Fotografiado ante Kafka
FRENTE A la Sinagoga Española de Praga, en un cuidado jardín, hay un conjunto escultórico de gran impacto visual. Una doble estatua. Por un lado, un hombre de talla menuda, con traje ajado y sombrero: Franz Kafka. Por otro, una figura que lo lleva sobre su espalda lo triplica en volumen y es una masa amorfa con un gran hueco, como si hubiese sufrido una metamorfosis. Ante ellas me fotografié ese fin de semana en que viajé a Praga como ganador del concurso de la Colección Clásicos de la Literatura de EL PAÍS para tener un recuerdo de la ciudad y de su más conocido personaje. Kafka está omnipresente en Praga, desde la casa en que habitó, a las oficinas de L'Asicuratrice donde trabajó y los cafés que frecuentaba en la plaza de la Ciudad Vieja.
Pero Praga es mucho más.
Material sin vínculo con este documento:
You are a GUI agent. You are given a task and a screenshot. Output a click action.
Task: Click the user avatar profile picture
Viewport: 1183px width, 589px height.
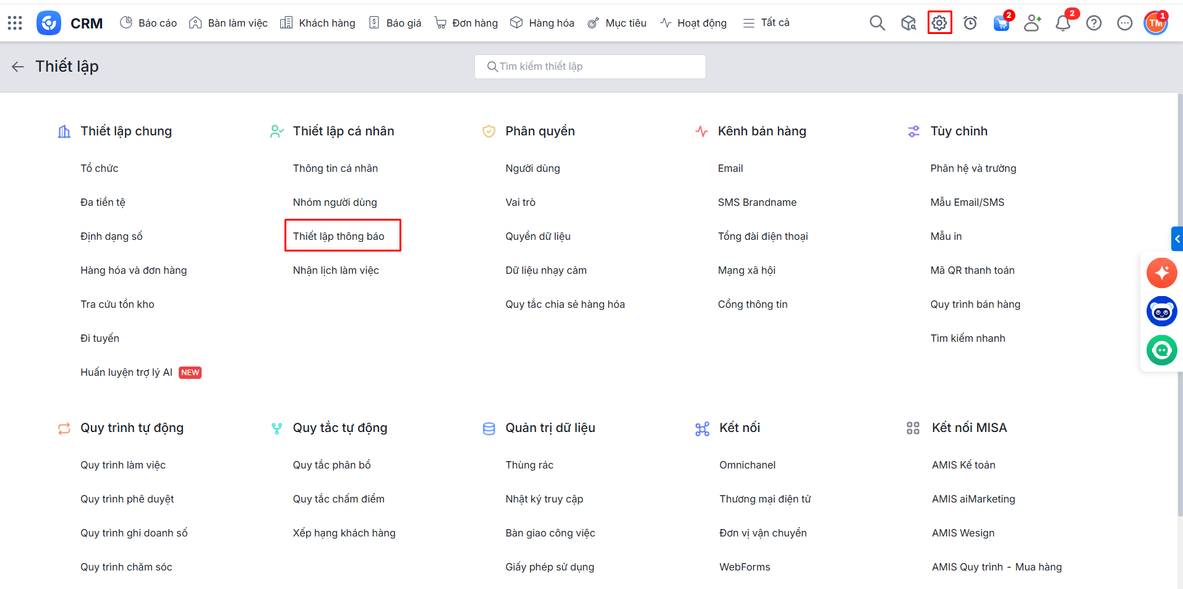1155,23
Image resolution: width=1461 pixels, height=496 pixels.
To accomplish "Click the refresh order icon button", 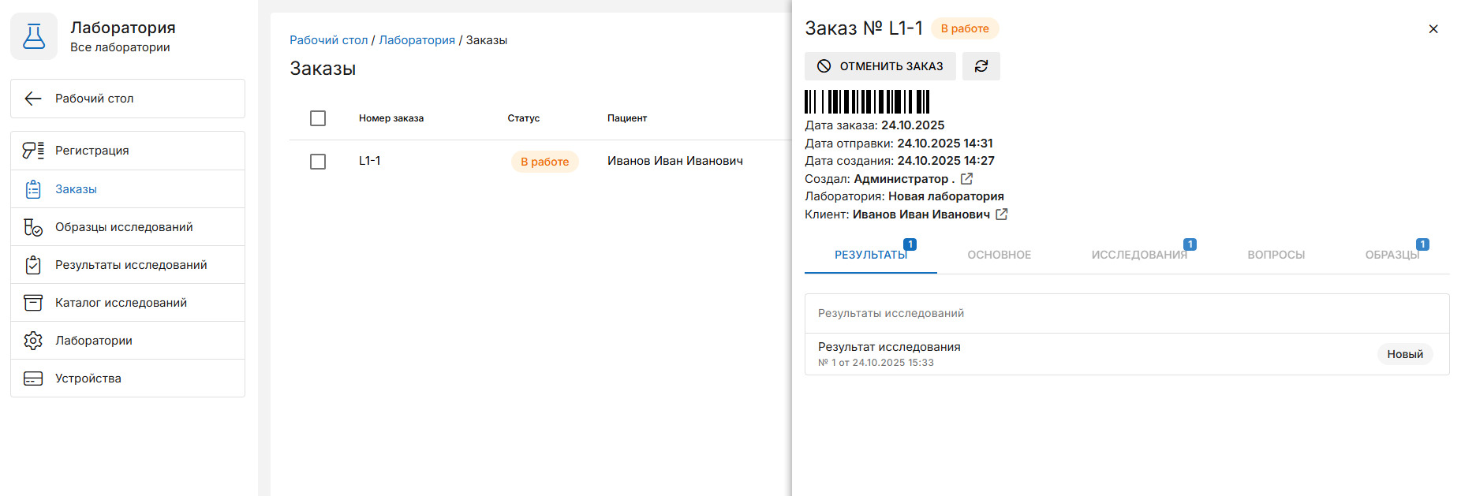I will [x=981, y=66].
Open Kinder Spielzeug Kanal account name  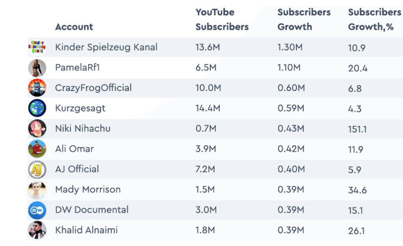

Es historia, es arte, es arquitectura, es Europa; una parte que ha sufrido mucho; por eso, con su reciente entrada en la Unión Europea, alegra recuperar a unos hermanos injustamente separados.
Praga tiene un encanto especial, en cada calle, en cada plaza, en sus palacios, o en el puente de Carlos, en la catedral de San Vito; en la avenida de Wenceslao, por donde entraron los tanques soviéticos para abortar la Primavera de Praga, en 1968; o en la iglesia de San Cirilo y San Metodio, con las huellas de las balas nazis en su fachada. Con su arquitectura modernista, desde el hotel Europa al palacio Corona o al gran edificio del Centro Municipal; además del Barrio Judío, con sus sinagogas y su cementerio. Y qué decir de sus cervecerías; su gastronomía, sus postres y el strudell. Praga es un sitio adonde merece la pena volver.